President Obama, from his first days in office, has pressed all the wrong buttons in relations with the Russians. First, there was Sec. of State Hillary Clinton's horrible gaffe of presenting Foreign Minister Sergei Lavrov with a red, plastic "re-set" button. During that March 2009, Geneva meeting, Hillary's button spelled the Russian word for re-set wrong. And it was not even rendered in the Russia's Cyrillic alphabet. Hillary's manic cackle can still be heard on the Internet.
"You got it wrong," says the unsmiling top Russian diplomat, but the U.S. media gave Madame Secretary a pass. What difference does it make, after all? We will learn, sadly, that it makes a lot of difference.
Then, President Obama went ahead with his "Hamburger Summit" with Medvedev in Northern Virginia in June 2010. Again, the besotted U.S. media gushed about how historic this meeting was. Mr. Obama went ahead with his meal of cheeseburgers and fries even though the FBI was on the eve of nabbing ten Russian spies busily burrowing into America's few remaining secrets. Those Russian spies were given a first class ticket back to Moscow. They didn't even have to endure a TSA pat down. Press accounts say the two leaders shared the French fries, but actually, Medvedev ate Mr. Obama's lunch that time. The President was said to be unhappy about the "timing" if the spies' capture. But not about the spying?
Of course, Russian spies don't have to work as hard these days as in the past. That's because President Obama blurted out "5,113." That's the number of nuclear warheads in the U.S. arsenal, he leaked. He still has not provided a rationale for so needlessly exposing to a host of potential enemies such important classified information.
For advice on dealing with Russians, President Obama could always turn to his Vice President, Joe Biden. Biden spent nearly forty years in the Senate. As a member of the Foreign Relations Committee, Biden went to Moscow in 1979, teamed with Indiana's GOP Sen. Dick Lugar. In the Kremlin, this dynamic duo managed to convince Communist boss Leonid Brezhnev and KGB head Yuri Andropov that the U.S. didn't care very much about human rights. What we really wanted was arms control.

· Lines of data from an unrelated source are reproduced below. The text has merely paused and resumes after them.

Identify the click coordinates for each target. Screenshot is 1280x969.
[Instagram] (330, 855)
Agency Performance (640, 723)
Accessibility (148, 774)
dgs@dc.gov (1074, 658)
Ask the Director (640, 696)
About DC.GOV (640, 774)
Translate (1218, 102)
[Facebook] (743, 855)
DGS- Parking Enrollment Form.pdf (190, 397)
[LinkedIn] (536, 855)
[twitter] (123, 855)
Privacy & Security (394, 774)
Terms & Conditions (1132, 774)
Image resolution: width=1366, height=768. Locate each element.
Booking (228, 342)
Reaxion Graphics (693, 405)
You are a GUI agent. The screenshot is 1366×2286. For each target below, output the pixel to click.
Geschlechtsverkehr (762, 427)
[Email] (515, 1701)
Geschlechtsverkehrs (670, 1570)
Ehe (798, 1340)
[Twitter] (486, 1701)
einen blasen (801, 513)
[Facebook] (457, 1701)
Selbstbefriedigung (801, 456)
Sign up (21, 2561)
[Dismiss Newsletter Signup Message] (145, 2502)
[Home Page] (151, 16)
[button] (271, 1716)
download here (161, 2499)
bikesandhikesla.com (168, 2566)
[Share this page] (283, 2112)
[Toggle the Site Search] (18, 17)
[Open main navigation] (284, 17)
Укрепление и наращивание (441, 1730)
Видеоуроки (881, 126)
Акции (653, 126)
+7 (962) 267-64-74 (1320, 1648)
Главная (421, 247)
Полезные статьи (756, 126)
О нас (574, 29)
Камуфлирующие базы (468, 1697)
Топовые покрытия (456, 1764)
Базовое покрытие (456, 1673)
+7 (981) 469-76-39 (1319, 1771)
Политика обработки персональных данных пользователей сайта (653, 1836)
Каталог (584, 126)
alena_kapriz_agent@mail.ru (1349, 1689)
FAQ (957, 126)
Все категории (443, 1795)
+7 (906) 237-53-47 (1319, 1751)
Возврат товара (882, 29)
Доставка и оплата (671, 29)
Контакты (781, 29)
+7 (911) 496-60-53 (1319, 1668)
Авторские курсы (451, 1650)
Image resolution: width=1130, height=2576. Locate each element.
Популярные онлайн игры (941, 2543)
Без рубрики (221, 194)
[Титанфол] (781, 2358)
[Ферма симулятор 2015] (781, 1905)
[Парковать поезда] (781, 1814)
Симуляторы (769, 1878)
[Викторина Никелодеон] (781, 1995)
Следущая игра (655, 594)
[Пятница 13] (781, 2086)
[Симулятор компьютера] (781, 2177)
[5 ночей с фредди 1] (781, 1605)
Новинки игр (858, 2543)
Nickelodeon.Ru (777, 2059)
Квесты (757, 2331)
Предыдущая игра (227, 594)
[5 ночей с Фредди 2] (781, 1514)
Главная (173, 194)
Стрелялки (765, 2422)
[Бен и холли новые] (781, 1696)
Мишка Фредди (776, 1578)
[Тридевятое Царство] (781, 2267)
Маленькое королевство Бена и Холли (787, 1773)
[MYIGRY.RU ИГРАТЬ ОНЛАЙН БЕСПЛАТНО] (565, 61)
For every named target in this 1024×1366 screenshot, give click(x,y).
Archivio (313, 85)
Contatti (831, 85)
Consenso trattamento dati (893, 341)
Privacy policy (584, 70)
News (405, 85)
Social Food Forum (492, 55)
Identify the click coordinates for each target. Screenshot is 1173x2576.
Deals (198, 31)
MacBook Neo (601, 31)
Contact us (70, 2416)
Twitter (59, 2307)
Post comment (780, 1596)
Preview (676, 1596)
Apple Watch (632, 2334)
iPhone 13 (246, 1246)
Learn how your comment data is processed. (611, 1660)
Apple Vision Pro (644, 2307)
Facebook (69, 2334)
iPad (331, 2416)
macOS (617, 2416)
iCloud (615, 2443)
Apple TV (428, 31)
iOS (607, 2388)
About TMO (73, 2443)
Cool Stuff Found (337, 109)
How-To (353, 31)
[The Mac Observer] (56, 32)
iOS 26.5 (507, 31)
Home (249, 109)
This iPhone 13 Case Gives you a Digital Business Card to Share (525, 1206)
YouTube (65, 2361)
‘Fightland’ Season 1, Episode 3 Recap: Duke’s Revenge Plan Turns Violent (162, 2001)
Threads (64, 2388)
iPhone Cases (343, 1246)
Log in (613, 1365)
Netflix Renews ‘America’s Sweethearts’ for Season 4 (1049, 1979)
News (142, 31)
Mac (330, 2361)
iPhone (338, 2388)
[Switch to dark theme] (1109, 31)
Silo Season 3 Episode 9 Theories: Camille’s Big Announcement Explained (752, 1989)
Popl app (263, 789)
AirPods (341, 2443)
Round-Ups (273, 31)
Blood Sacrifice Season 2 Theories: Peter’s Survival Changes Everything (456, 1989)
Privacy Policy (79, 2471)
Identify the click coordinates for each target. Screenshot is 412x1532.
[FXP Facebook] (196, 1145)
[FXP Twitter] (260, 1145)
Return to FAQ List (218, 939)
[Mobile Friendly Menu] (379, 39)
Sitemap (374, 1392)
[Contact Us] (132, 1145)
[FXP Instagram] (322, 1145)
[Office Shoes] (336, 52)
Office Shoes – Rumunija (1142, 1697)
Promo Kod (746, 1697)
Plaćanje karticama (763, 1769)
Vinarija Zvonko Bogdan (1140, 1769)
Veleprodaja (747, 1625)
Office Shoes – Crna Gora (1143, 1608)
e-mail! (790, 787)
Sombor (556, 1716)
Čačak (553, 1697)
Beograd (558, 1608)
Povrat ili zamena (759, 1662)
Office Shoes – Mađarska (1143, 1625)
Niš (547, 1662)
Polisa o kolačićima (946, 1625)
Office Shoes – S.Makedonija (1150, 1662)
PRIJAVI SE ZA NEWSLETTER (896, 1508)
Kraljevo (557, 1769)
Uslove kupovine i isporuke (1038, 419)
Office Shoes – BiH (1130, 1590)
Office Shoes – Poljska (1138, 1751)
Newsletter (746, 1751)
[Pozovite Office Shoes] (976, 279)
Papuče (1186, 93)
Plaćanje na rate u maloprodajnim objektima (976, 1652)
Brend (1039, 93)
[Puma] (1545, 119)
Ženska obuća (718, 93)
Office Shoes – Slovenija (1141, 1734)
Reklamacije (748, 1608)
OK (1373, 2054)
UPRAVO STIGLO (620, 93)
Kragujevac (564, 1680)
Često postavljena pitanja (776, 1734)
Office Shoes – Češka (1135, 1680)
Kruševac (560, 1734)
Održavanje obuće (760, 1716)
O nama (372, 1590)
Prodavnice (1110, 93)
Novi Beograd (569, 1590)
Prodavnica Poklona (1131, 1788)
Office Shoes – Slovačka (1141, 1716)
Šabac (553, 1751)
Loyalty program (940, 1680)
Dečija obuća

As a result, the U.S. had to wait another decade before a stronger President, Ronald Reagan, could achieve genuine arms reduction. And thousands of dissidents in the USSR-Jews and Christians-were thrown into the Gulag.
We know that President Obama has contempt for Winston Churchill. He pitched the bust of Churchill out of the Oval Office into the snow in his first weeks in office. But Churchill knew how to deal with the Russians:
"I cannot forecast to you the action of Russia. It is a riddle, wrapped in a mystery, inside an enigma; but perhaps there is a key. That key is Russian national interest."
This administration is writing its own chapter in the book of Russian-American relations. It understands neither Russian national interests, or our own. When that chapter is complete, it will reveal a lamentable story of missteps and misjudgments. And of the United States under Barack Obama's leadership throwing away its historic victory in the Cold War. The chapter title could well read: "More Flaccidity."